▸ Information given:
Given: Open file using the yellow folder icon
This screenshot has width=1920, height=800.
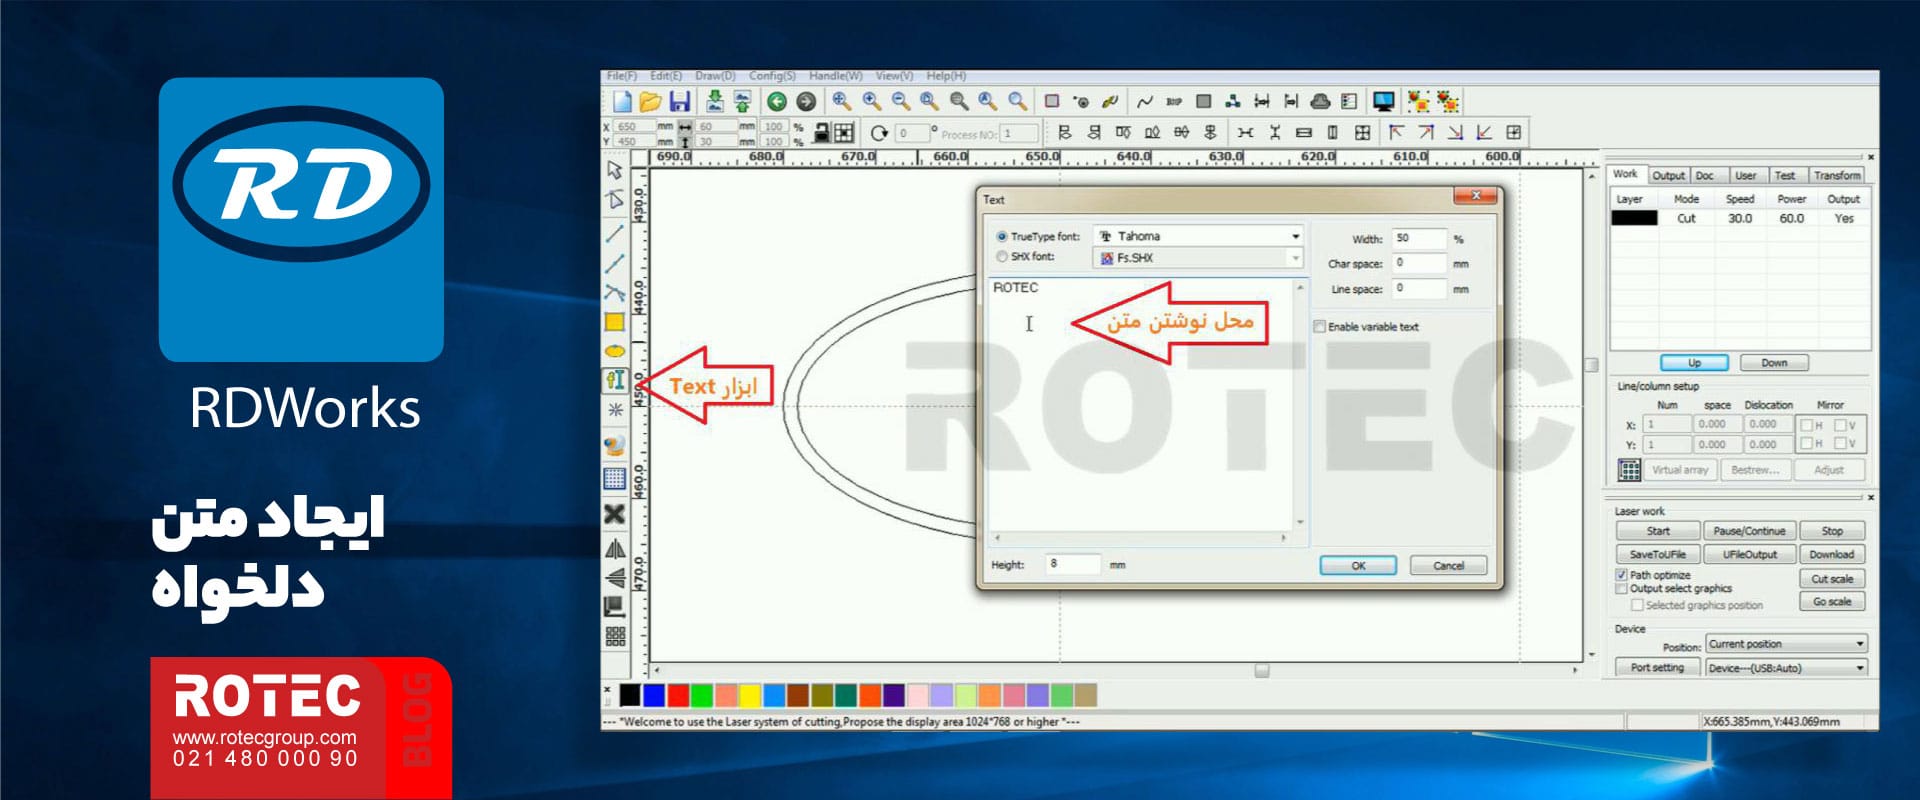Looking at the screenshot, I should (x=650, y=101).
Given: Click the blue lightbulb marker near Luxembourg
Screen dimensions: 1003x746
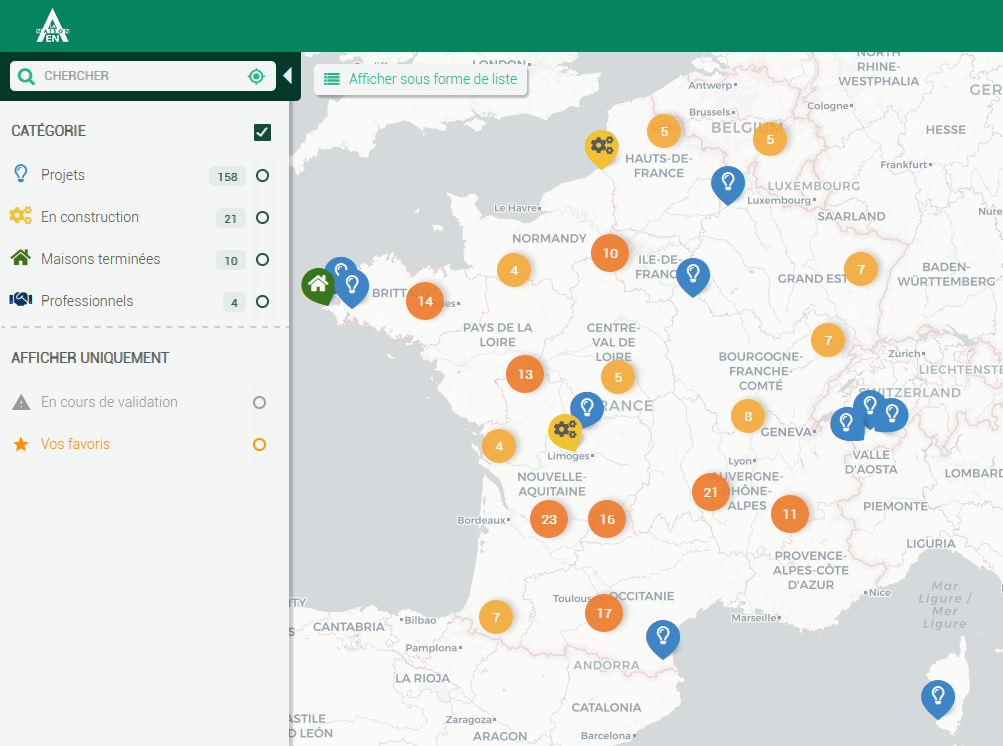Looking at the screenshot, I should coord(727,183).
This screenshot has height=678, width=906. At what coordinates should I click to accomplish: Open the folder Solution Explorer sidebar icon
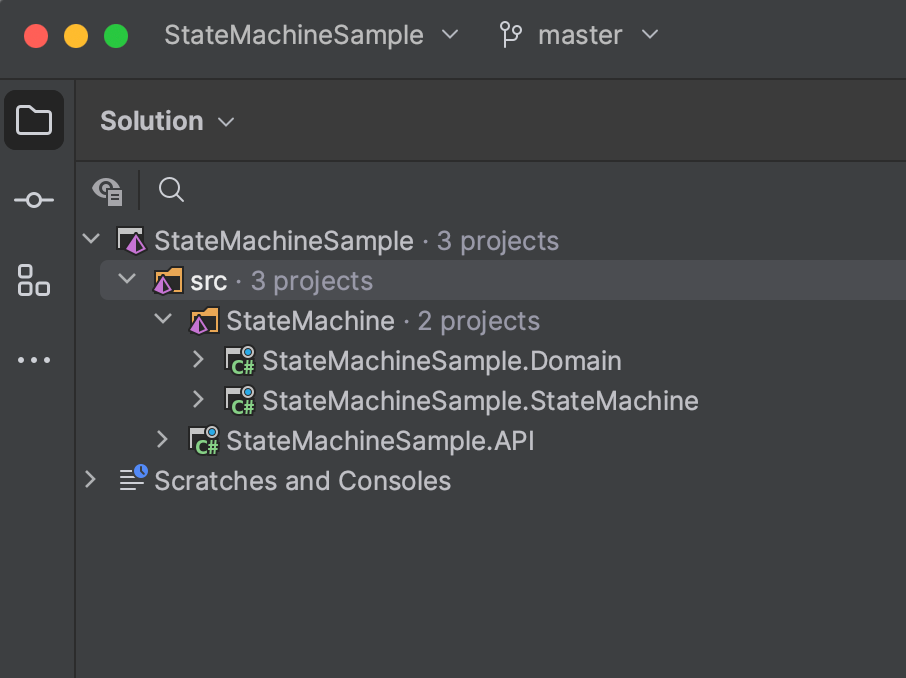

▸ Task to complete:
A verbatim transcription of the listing is expected, with no pictures included.

▸ Solution to the problem:
Given: Open file using the yellow folder icon
This screenshot has width=1920, height=800.
Looking at the screenshot, I should (x=650, y=101).
Given: Click the blue lightbulb marker near Luxembourg
Screen dimensions: 1003x746
Looking at the screenshot, I should coord(727,183).
This screenshot has height=678, width=906. At what coordinates should I click to accomplish: Open the folder Solution Explorer sidebar icon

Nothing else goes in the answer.